The Office of the National Economic and Social Development Council (สำนักงานสภาพัฒนาการเศรษฐกิจและสังคมแห่งชาติ), also known as NESDC (สภาพัฒน์), is a national economic planning agency of Thailand. It is a government department reporting directly to the Office of the Prime Minister. The NESDC maintains four regional offices in Chiang Mai, Khon Kaen, Songkhla, and Nonthaburi. Sanit Aksornkoae, Chairman of the NESDC, stated that in 2018 the Office of the National Economic and Social Development Board (NESDB) underwent a major revamp, including being officially renamed the NESDC. Its FY2019 budget is 609.7 million baht.

==History==
===Background===
- Established on 15 February 1950 as the National Economic Council (NEC).
- Renamed the Office of the National Economic Development Board (NEDB) in 1959.
- Launched the first National Economic Development Plan in 1961.
- Reformed as the National Economic and Social Development Board (NESDB) in 1972, under the Prime Minister's Office.
- Reformed as the National Economic and Social Development Council (NESDC) in 2018, under the Prime Minister's Office.

===Mission===
NESDC is Thailand's central planning agency responsible for crafting strategies for balanced and sustainable development in the national interest.

===Key functions===
- Formulate the five-year National Economic and Social Development Plan.
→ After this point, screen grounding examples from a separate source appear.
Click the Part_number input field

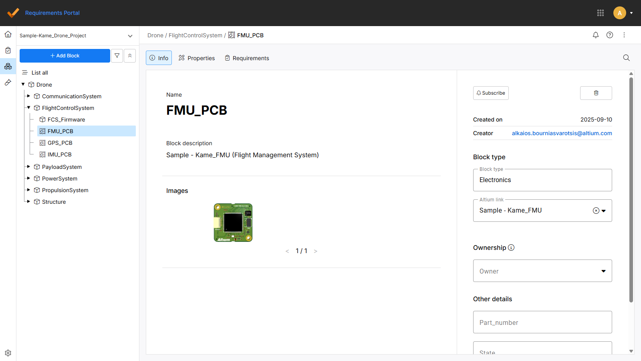pyautogui.click(x=542, y=322)
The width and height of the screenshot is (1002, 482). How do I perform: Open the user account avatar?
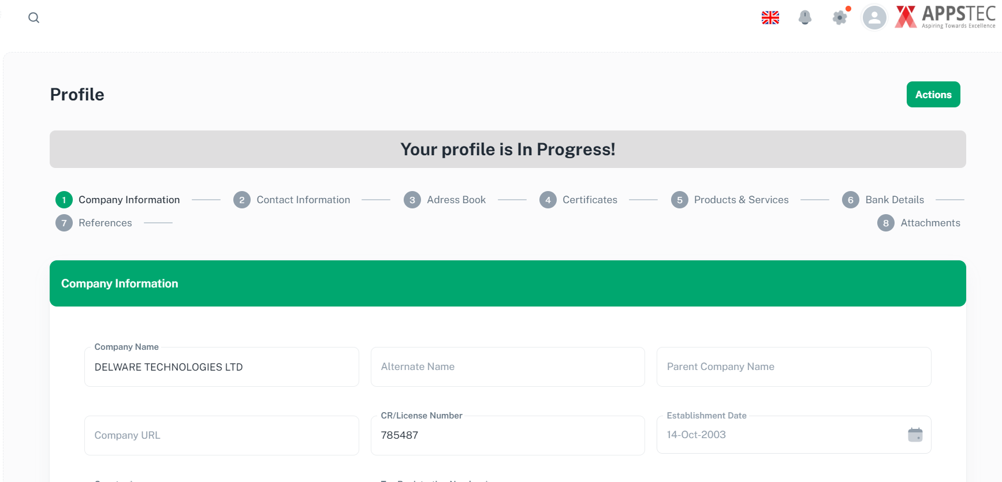click(874, 18)
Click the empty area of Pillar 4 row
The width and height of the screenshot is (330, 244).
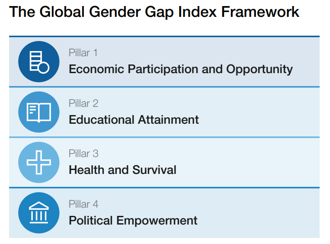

The current plan is The Twelfth National Economic and Social Development Plan, 2017–2021. The aims of the Twelfth Plan are consistent with the targets of the 20-year national strategy (2017–2036).
- Pursue four national agendas:
  1. Alleviate poverty and income distribution imbalances
  2. Enhance Thailand's competitiveness
  3. Promote social capital development
  4. Promote sustainable development
- Formulate strategies for key government policies and major development projects
- Analyze budget proposals by state-owned enterprises and related agencies
- Create an economic intelligence database, especially for GDP data
- Develop development indicators

==Organizational structure==
The NESDC is composed of two main components:

===NESDC board===
- Composed of 23 members; (1) Permanent Secretary of the Ministry of Finance, (2) Secretary General of the Office of the Council of State, (3) Secretary-General of the Office of the Civil Service Commission, (4) Secretary-General of the Office of the Public Sector Development Commission, (5) Secretary-General of the National Security Council, (6) Director of the Budget Bureau, (7) Governor of the Bank of Thailand and (8) Secretary-General of the National Economic and Social Development Council. There are also 15 qualified members, appointed from among persons with knowledge, expertise, or experience in economics and society, as proposed by the Cabinet, to serve for four-year terms.
- Provides recommendations and comments on national economic and social development to the prime minister and cabinet.
- Coordinates NESDC efforts and those of related government agencies and state enterprises to formulate plans, development projects, and implementation plans.

===Office of the NESDC===
- Divided into 13 offices and two divisions.
- Headed by the chairman and secretary-general.
- Accommodates key development variables, notably the move towards a knowledge-based economy, civil service reforms, and good governance.